Short-term wind power prediction method based on multivariate signal decomposition and RIME optimization algorithm

Abstract

Accurate characterization of the dynamics of wind power systems under highly unstable conditions is essential for short-term wind power forecasting. Multivariate factors, such as wind speed, wind direction and climatic factors at different heights, as well as the relationships between them, need to be fully considered. To this end, after the Pearson correlation coefficient is used to identify the main influencing variables, the empirical modal decomposition (MEMD) method is utilized to decompose the data in order to capture the deep coupling relationship and the spatio-temporal pattern of change among the variables.
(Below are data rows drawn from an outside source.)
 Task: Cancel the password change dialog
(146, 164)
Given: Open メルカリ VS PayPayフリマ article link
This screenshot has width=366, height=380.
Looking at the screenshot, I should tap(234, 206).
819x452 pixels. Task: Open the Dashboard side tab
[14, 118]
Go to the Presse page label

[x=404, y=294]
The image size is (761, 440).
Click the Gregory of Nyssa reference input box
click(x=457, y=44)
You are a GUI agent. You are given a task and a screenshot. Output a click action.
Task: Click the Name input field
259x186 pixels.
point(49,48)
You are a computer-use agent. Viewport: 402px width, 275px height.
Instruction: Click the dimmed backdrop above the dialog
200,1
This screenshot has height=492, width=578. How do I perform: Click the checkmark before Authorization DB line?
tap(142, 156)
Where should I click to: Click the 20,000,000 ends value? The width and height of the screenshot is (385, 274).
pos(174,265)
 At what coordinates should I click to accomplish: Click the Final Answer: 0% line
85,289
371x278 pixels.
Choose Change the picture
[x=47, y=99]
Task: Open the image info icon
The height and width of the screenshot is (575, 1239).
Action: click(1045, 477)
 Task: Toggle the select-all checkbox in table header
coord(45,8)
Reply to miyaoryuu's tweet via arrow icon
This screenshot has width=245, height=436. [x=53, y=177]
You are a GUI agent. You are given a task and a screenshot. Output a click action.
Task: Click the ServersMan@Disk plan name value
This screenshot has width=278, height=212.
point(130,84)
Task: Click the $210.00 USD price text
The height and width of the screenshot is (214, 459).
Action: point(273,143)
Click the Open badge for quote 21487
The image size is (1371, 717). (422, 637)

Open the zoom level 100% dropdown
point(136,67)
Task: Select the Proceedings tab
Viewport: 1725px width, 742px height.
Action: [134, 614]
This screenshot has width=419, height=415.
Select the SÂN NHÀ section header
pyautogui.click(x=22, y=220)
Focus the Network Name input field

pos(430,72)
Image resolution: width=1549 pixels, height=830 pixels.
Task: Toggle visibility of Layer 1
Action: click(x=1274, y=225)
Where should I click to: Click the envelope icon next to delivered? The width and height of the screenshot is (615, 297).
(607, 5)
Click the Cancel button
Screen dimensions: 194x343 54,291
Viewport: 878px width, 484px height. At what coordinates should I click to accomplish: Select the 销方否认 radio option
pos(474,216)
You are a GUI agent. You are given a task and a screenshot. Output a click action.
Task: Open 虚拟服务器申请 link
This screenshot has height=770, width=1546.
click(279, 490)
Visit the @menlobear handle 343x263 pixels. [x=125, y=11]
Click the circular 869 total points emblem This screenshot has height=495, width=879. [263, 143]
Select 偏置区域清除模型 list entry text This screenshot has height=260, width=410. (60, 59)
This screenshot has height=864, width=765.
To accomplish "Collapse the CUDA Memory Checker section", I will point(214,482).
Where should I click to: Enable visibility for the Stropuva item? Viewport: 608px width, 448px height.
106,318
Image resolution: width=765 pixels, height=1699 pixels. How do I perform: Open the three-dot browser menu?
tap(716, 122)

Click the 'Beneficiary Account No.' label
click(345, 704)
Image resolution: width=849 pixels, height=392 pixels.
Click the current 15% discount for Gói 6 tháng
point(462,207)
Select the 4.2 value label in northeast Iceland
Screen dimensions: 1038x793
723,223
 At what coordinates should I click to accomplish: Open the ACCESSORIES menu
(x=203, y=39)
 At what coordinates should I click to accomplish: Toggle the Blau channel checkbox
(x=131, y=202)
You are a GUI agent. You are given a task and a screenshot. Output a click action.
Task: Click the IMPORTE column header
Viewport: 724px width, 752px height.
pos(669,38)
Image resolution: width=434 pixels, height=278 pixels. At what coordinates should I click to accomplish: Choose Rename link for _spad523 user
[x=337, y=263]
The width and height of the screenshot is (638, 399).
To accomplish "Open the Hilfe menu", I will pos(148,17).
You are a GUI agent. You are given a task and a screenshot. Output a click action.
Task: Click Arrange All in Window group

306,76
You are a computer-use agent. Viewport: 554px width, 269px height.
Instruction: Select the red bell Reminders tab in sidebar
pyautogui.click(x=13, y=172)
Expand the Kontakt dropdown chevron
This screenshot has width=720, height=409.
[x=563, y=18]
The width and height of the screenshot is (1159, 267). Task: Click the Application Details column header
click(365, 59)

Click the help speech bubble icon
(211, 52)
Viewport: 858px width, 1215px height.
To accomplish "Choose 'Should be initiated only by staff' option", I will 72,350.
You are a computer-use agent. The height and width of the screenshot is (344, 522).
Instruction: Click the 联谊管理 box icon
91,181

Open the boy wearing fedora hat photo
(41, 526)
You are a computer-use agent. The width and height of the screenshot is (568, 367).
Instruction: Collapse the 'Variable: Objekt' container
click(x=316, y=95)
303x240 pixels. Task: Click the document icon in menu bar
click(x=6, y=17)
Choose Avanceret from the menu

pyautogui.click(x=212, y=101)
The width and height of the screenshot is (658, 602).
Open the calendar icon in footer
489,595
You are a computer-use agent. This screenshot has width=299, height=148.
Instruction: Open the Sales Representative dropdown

Combined with a bidirectional long and short-term memory network (BiLSTM) optimized through the RIME algorithm, a short-term wind power prediction model was constructed. Data analysis of two wind farms in Xinjiang and Gansu, China, shows that the model has higher prediction accuracy compared to the baseline model. The effectiveness of RIME and MEMD is verified through component ablation experiments and comparison experiments with other optimization algorithms and signal decomposition algorithms. To cope with large-scale data, dimensionality reduction of IMF features using Elastic Net (EN) is explored to reduce computational requirements and maintain good prediction performance. The method provides strong support for power system scheduling and efficient utilization of renewable energy.